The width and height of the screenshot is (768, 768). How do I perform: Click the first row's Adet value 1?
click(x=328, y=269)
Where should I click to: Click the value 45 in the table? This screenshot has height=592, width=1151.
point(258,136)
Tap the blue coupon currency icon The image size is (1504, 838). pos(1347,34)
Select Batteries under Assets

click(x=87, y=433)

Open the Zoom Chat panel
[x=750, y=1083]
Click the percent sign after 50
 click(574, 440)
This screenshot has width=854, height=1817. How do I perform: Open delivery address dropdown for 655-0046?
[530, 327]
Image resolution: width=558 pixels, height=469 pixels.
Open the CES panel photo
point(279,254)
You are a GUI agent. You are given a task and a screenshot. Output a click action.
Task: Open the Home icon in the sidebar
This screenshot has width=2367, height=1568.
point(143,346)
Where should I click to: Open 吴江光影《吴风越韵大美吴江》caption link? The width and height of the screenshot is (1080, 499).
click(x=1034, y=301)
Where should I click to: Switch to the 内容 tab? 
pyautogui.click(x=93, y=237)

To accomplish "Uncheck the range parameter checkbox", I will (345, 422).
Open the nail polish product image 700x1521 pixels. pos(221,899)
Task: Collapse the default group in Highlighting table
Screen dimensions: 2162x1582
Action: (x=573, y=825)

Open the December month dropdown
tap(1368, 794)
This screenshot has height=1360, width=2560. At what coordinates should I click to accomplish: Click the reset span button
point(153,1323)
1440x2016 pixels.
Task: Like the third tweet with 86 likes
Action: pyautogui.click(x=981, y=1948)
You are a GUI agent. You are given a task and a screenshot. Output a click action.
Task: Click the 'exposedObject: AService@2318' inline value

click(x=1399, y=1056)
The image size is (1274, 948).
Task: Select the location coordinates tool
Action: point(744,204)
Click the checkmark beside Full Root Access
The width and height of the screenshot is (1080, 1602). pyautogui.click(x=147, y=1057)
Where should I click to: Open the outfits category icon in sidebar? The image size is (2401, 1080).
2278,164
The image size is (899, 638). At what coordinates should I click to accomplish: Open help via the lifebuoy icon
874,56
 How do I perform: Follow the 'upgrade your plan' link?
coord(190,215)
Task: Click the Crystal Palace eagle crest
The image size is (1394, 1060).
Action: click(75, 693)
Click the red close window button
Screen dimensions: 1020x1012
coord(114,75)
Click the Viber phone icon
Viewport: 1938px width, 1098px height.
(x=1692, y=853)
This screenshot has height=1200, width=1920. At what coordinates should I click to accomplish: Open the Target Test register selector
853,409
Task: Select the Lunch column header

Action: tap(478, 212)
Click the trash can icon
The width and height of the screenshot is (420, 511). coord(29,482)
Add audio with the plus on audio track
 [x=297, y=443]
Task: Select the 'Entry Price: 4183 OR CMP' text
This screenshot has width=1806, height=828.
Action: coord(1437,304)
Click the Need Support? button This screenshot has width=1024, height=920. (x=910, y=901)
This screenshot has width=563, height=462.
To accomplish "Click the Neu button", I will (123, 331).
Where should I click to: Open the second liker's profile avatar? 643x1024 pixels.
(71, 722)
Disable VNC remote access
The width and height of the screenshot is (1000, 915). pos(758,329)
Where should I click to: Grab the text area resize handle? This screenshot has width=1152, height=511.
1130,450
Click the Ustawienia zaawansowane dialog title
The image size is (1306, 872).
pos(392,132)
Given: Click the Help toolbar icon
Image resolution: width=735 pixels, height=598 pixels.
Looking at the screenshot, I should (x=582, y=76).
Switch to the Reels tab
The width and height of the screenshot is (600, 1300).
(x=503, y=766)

----

上のデータのすべての行を、空行を除いて番号付きリストに直すこと。

1. The width and height of the screenshot is (768, 768). How do I perform: Click the first row's Adet value 1?
2. click(x=328, y=269)
3. Where should I click to: Click the value 45 in the table? This screenshot has height=592, width=1151.
4. point(258,136)
5. Tap the blue coupon currency icon The image size is (1504, 838). pos(1347,34)
6. Select Batteries under Assets
7. click(x=87, y=433)
8. Open the Zoom Chat panel
9. [x=750, y=1083]
10. Click the percent sign after 50
11.  click(574, 440)
12. This screenshot has width=854, height=1817. How do I perform: Open delivery address dropdown for 655-0046?
13. [530, 327]
14. Image resolution: width=558 pixels, height=469 pixels.
15. Open the CES panel photo
16. point(279,254)
17. You are a GUI agent. You are given a task and a screenshot. Output a click action.
18. Task: Open the Home icon in the sidebar
19. This screenshot has width=2367, height=1568.
20. point(143,346)
21. Where should I click to: Open 吴江光影《吴风越韵大美吴江》caption link? The width and height of the screenshot is (1080, 499).
22. click(x=1034, y=301)
23. Where should I click to: Switch to the 内容 tab? 
24. pyautogui.click(x=93, y=237)
25. To accomplish "Uncheck the range parameter checkbox", I will (345, 422).
26. Open the nail polish product image 700x1521 pixels. pos(221,899)
27. Task: Collapse the default group in Highlighting table
28. Screen dimensions: 2162x1582
29. Action: (x=573, y=825)
30. Open the December month dropdown
31. tap(1368, 794)
32. This screenshot has height=1360, width=2560. At what coordinates should I click to accomplish: Click the reset span button
33. point(153,1323)
34. 1440x2016 pixels.
35. Task: Like the third tweet with 86 likes
36. Action: pyautogui.click(x=981, y=1948)
37. You are a GUI agent. You are given a task and a screenshot. Output a click action.
38. Task: Click the 'exposedObject: AService@2318' inline value
39. click(x=1399, y=1056)
40. The image size is (1274, 948).
41. Task: Select the location coordinates tool
42. Action: point(744,204)
43. Click the checkmark beside Full Root Access
44. The width and height of the screenshot is (1080, 1602). pyautogui.click(x=147, y=1057)
45. Where should I click to: Open the outfits category icon in sidebar? The image size is (2401, 1080).
46. 2278,164
47. The image size is (899, 638). At what coordinates should I click to accomplish: Open help via the lifebuoy icon
48. 874,56
49.  How do I perform: Follow the 'upgrade your plan' link?
50. coord(190,215)
51. Task: Click the Crystal Palace eagle crest
52. The image size is (1394, 1060).
53. Action: click(75, 693)
54. Click the red close window button
55. Screen dimensions: 1020x1012
56. coord(114,75)
57. Click the Viber phone icon
58. Viewport: 1938px width, 1098px height.
59. (x=1692, y=853)
60. This screenshot has height=1200, width=1920. At what coordinates should I click to accomplish: Open the Target Test register selector
61. 853,409
62. Task: Select the Lunch column header
63. Action: tap(478, 212)
64. Click the trash can icon
65. The width and height of the screenshot is (420, 511). coord(29,482)
66. Add audio with the plus on audio track
67.  [x=297, y=443]
68. Task: Select the 'Entry Price: 4183 OR CMP' text
69. This screenshot has width=1806, height=828.
70. Action: coord(1437,304)
71. Click the Need Support? button This screenshot has width=1024, height=920. (x=910, y=901)
72. This screenshot has width=563, height=462.
73. To accomplish "Click the Neu button", I will (123, 331).
74. Where should I click to: Open the second liker's profile avatar? 643x1024 pixels.
75. (71, 722)
76. Disable VNC remote access
77. The width and height of the screenshot is (1000, 915). pos(758,329)
78. Where should I click to: Grab the text area resize handle? This screenshot has width=1152, height=511.
79. 1130,450
80. Click the Ustawienia zaawansowane dialog title
81. The image size is (1306, 872).
82. pos(392,132)
83. Given: Click the Help toolbar icon
84. Image resolution: width=735 pixels, height=598 pixels.
85. Looking at the screenshot, I should (x=582, y=76).
86. Switch to the Reels tab
87. The width and height of the screenshot is (600, 1300).
88. (x=503, y=766)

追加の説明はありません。